Olhando pelo caminho longíquo.
O que eu quero para mim?
Sei. O que está a algumas milhas átras e á frente.
Não quero ser um personagem redondo. Prazer. A volta.
Sim. Isso mesmo, daqueles que entram na história e em seu acabamento permanecem iguais.
Eu quero ter uma evolução. Evoluir de condição intelectual. Evoluir de espaço, de ser, alma, virtudes.
Mas eu quero tudo aquilo que está a frente do meu caminho. Prazer. A ida.
Me enche de êxtase esse arzinho de cidade natal. Quero meus pais, quero minha família, minhas tardes, as luas cheias.
Adoro acordar e ter com o quê me preocupar de verdade. Não a brincadeirinha de querer ter feito serviços inacabados.

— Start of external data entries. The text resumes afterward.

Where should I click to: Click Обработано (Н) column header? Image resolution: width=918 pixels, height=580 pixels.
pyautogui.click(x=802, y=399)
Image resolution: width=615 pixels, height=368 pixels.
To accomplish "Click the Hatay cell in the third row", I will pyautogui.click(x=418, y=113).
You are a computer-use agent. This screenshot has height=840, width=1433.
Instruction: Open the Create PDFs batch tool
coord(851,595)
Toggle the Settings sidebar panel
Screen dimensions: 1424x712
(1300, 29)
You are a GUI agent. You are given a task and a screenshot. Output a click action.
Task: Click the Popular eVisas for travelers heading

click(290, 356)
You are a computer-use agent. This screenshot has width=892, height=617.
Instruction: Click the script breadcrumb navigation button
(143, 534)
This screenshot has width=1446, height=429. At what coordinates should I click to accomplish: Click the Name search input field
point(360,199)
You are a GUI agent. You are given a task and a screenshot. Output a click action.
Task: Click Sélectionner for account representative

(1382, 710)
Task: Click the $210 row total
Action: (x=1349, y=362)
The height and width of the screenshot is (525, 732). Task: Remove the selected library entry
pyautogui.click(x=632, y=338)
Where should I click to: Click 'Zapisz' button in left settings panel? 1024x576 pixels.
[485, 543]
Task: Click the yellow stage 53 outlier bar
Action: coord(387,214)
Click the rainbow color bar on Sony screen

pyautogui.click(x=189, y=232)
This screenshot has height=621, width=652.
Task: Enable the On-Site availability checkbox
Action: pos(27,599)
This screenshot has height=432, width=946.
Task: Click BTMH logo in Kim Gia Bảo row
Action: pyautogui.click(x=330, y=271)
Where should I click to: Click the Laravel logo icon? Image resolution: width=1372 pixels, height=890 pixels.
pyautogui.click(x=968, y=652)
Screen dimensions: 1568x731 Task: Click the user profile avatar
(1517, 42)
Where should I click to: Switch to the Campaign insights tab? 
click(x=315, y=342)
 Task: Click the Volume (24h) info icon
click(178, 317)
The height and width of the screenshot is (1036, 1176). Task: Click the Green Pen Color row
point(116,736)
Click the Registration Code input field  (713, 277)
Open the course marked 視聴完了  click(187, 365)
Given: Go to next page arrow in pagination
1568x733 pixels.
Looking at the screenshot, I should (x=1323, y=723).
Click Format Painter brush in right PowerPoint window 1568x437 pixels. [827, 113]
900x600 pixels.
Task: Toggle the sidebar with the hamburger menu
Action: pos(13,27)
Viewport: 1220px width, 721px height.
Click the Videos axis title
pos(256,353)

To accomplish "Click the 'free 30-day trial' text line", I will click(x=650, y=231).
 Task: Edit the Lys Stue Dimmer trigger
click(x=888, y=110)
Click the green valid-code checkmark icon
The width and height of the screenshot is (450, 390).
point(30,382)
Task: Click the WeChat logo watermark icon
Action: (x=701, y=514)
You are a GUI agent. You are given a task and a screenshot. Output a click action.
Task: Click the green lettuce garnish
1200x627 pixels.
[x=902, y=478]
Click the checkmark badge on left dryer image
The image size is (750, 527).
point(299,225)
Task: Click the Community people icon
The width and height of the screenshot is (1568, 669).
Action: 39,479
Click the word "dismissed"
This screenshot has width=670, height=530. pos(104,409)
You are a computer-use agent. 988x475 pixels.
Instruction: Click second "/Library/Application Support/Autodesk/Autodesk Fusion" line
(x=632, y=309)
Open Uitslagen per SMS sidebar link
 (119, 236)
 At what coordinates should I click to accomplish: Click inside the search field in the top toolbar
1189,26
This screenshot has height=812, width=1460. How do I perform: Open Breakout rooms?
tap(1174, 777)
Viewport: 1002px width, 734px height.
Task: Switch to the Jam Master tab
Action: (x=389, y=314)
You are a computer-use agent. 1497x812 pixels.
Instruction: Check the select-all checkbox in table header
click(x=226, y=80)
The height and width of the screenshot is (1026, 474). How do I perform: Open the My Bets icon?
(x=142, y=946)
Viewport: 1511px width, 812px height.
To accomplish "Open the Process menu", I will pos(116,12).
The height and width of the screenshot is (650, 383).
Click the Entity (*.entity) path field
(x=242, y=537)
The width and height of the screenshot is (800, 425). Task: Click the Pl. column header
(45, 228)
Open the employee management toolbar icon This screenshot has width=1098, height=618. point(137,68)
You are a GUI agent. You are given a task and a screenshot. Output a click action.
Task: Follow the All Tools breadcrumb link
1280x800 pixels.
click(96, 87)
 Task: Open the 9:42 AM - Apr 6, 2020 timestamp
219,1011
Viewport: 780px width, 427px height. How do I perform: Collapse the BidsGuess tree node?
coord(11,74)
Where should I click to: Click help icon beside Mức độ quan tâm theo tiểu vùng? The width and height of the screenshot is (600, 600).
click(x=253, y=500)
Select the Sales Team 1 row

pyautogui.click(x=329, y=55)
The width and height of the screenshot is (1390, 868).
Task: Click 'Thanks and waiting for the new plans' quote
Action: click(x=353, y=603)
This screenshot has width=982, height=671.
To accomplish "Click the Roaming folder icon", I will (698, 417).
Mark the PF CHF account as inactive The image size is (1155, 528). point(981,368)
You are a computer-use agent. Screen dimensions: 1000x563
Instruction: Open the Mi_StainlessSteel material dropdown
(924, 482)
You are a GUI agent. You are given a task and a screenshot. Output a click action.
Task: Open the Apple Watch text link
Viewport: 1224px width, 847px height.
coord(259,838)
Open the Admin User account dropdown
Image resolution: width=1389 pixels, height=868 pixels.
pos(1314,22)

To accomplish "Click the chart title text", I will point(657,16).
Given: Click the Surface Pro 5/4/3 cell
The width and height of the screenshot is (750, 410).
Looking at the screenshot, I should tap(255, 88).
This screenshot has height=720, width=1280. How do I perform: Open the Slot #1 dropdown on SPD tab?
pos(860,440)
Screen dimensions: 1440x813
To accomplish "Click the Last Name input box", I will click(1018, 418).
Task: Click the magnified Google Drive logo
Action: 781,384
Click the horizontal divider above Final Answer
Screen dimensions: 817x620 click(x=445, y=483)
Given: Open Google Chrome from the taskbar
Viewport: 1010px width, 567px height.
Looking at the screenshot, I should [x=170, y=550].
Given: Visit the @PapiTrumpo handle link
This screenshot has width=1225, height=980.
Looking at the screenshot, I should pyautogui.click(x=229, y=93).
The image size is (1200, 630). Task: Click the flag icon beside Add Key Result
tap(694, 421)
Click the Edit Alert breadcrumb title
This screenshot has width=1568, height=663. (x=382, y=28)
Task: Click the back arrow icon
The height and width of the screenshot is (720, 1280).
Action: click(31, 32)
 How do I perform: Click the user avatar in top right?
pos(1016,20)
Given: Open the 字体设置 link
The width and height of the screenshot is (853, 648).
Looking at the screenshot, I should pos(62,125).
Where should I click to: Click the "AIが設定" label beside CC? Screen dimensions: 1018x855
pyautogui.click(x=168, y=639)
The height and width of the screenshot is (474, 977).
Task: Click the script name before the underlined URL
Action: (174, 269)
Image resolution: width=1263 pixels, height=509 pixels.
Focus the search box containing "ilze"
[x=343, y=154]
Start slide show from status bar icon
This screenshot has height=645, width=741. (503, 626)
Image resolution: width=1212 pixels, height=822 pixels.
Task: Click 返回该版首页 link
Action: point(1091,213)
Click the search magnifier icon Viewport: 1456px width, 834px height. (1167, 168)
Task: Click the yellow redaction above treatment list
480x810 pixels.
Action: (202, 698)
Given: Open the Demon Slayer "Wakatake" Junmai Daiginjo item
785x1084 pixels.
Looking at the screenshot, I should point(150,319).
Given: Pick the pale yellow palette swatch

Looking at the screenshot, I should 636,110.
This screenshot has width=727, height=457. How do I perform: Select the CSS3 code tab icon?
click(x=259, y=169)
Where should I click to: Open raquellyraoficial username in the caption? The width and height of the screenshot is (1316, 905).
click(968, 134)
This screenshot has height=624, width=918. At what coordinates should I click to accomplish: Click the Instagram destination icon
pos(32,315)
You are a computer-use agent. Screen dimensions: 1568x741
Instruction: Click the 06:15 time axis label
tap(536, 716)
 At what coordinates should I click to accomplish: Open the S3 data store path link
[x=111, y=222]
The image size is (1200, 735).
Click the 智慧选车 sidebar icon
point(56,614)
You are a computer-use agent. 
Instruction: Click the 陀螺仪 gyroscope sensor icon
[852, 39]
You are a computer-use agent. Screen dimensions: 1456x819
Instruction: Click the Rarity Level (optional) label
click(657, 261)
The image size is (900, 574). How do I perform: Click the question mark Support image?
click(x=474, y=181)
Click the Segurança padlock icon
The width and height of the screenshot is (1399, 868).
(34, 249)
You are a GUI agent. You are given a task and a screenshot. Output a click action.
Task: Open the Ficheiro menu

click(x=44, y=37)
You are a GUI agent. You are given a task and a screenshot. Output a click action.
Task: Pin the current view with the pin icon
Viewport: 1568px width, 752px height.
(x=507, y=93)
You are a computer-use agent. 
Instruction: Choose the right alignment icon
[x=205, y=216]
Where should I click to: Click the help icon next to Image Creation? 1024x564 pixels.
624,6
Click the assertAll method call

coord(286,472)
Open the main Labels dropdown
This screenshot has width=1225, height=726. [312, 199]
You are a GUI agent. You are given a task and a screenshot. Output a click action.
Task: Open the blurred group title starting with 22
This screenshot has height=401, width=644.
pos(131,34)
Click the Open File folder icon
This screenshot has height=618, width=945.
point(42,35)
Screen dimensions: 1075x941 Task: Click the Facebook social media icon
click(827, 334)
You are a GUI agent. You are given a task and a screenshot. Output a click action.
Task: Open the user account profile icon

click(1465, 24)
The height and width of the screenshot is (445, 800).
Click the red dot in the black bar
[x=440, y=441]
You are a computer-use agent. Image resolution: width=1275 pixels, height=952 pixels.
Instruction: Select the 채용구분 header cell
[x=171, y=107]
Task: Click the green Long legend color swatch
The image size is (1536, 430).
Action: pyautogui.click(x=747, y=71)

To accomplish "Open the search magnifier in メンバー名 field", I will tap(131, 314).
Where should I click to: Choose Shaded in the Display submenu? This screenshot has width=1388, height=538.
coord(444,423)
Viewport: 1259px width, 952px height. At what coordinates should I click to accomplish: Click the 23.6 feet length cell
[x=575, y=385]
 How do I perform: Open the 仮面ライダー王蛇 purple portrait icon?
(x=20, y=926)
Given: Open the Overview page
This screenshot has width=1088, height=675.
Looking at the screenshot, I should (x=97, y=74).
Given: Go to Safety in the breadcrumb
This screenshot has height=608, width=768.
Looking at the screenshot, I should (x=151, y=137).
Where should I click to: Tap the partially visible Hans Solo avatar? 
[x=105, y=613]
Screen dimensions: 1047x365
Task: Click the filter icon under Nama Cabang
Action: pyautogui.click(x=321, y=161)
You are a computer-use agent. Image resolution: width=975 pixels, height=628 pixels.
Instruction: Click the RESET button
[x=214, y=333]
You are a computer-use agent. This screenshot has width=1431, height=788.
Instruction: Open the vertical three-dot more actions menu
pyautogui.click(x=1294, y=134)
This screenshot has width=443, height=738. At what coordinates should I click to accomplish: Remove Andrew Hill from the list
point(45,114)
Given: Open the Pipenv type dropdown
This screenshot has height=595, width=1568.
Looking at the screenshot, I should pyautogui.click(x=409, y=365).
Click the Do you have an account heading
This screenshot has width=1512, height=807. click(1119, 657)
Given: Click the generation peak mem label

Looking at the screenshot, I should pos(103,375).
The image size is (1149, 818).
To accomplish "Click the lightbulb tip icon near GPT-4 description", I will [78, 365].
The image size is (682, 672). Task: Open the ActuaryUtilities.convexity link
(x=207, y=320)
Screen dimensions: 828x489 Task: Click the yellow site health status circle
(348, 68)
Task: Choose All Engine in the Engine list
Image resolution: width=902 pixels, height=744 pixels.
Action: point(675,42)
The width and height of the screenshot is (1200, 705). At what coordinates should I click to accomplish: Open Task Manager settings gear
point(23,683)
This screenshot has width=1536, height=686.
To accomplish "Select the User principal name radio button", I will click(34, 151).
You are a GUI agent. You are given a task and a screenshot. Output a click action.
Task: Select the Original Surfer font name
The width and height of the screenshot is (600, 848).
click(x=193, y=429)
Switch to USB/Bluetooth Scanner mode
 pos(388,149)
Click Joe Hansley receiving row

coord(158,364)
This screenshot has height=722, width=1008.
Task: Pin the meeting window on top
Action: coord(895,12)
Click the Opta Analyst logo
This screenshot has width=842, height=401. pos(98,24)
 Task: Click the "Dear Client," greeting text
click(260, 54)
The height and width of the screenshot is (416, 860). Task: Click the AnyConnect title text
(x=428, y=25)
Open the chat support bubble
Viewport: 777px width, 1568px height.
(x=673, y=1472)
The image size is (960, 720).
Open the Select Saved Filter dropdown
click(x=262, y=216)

Simplesmente não troco por nada: o aconchego do meu lar, a comodidade quando junto aos meus pais, a paz benevolente que atinge a alma.
Adoro isso e mais um pouco.
Ás vezes tomamos as dores das pessoas.
Ás vezes, queremos ver as coisas de tal âmbito que espareça o ponto de vista do outro. (cadê o nosso?)
No entanto, esquecemos que temos olhos e que podemos muito bem tirarmos conclusões e brigar pelo nosso espaço.
É preciso ralar a cara no asfalto para saber o quanto dói. Ao contrário do que ter a visão mínima que alguém nos autoriza a saber.
Um outro entretanto: Mais fácil sermos cegos por opção do que optarmos por querer ver e arriscar a cometer erros.
Mas entre esse mero espaço de vir e voltar, é triste ver que estou sempre nesse meio.
Estou aqui, meus pensamentos acolá. O mesmo ocorre repetidas vezes e também ao contrário.
Um dia deixarei essas quatro rodas, ultrapassarei a fronteira e saberei onde querer chegar.
Por enquanto, um pouco mais de estrada e um pouco mais de paciência.
Alguém um dia constatou que a paciência é o sustento da alma. Exercitar-á-ei.